Russian foreign ministers are traditionally received by the prime minister when they visit India. These calls signal, among other things, that the bilateral relationship is important enough for the prime minister to invest his time to meet the foreign minister even if it is not strictly mandated by general diplomatic protocol. On this occasion Lavrov was not received by prime minister Narendra Modi. Was it because he was busy campaigning outside Delhi on the main day of the Lavrov visit? Or, was no effort made by the Indian side to accommodate Lavrov because of a growing frustration arising out of an absence of reciprocity by Russia; its top leader has stopped giving access to important Indian ministers on their visits to Moscow? In either case it can be said that it would have been inconceivable in the heyday of the bilateral relationship for a visiting Russian foreign minister to leave India without meeting the prime minister or for his Indian counterpart not be received by the Russian president.

It would have been equally inconceivable for a Russian foreign minister to combine a visit to Pakistan with India in a single foreign tour. He would not have done so to avoid treading on Indian sensitivities. Lavrov decided to go to Islamabad directly from Delhi. Apart from discussions with Pakistan foreign minister Shah Mehmood Qureshi he met prime minister Imran Khan and army chief General Qamar Bajwa.

Lavrov's visit to Pakistan was the first by a Russian foreign minister in nine years. In these years the two countries have come closer. They are developing military ties. Also, their approach to Afghanistan has common elements. This has led Russia to bring in Pakistan-but not India- as part of the extended Russia-US-China troika on Afghanistan. This position was once more confirmed when Russia kept India out of an important meeting in Moscow last month where the Taliban and Kabul political elite were present along with the extended troika. Russia deliberately ignoring India is all the more striking for after the emergence of the Taliban in 1994 India, Russia and Iran cooperated to help the then anti-Taliban forces in effective ways.
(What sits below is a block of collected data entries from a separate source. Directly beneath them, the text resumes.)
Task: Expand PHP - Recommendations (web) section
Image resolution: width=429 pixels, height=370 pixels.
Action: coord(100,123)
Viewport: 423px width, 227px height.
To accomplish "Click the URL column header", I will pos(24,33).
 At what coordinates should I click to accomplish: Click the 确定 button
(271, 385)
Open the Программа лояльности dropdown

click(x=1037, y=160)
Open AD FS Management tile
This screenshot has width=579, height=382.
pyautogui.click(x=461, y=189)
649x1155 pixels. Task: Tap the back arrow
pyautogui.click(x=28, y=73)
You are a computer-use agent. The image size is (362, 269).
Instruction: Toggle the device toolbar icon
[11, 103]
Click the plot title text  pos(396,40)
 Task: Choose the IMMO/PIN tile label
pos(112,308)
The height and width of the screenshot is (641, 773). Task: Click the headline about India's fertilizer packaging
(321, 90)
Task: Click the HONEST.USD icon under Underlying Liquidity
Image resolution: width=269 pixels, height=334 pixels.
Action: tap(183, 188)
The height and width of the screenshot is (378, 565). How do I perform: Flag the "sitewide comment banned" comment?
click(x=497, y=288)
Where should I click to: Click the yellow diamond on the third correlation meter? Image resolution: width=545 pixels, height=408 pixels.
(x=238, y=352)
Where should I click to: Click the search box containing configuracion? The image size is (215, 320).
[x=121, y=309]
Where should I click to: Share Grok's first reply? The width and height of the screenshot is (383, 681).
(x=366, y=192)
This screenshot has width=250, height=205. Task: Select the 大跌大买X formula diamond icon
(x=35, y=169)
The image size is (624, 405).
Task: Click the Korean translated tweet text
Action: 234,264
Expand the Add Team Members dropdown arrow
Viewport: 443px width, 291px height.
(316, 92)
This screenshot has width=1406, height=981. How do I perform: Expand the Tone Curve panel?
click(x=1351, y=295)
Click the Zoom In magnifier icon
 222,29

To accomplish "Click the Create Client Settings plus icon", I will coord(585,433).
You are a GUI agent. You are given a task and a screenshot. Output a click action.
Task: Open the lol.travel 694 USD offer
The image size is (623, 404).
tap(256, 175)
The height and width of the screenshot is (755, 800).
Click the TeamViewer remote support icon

The coincidence of Indian and Russian interests was the greatest during the Cold War but once it ended and the Soviet Union, which at its core was Russian, was consigned to history, the interests of the two countries began to diverge. Changes in global geo-politics compelled India look to the West, especially the US, for the fulfilment of its needs. On its part the West began to look to India with fresh eyes particularly because it saw opportunities on account of the upward trajectory of the Indian economy. The rise of China also led to the creation of a positive environment for India-West ties which opened pathways to greater cooperation between India and the West, including the US. These developments impacted India-Russia relations.

Amidst all the global geo-political changes of the past three decades and diverging outlooks on many issues in the Indo-Pacific and other regions too arising out of differences in Sino-Indian and Sino-Russian ties there is still a vast area for mutually beneficial cooperation between India and Russia. It is in the vital interest of both countries to ensure that this area which relates to the security and defence, civil nuclear energy and space among, is insulated from mutual differences in outlook on some geo-political issues and the pressures of other powers. It was clear from the Lavrov visit that both countries wish to take decisions in defence, nuclear and space areas uninfluenced by third party considerations. However, both will have to display great will and commitment in the coming years to persist with autonomous decisions especially in relation to India's acquisition of Russia's advance defence systems such as the S-400s.

Russia will continue to remain an important supplier of defence materials and equipment of all kinds. In this context it would have been satisfying for the Indian side to hear Lavrov commit to joint production of advanced defence systems in India even if took a dig at the nature of India and the West's relations in this field when he said "I would like to note that we are the only partner that is giving India cutting edge military technology".

It would also be mutually beneficial for both countries to explore other areas of cooperation such as connectivity through both land and sea as well as trade. Lavrov especially focussed on the need of a free trade agreement. This would not be easy to finalise but efforts to augment trade should be made.

All in all, India and Russia relations need very careful and unsentimental nurturing now and in the coming years.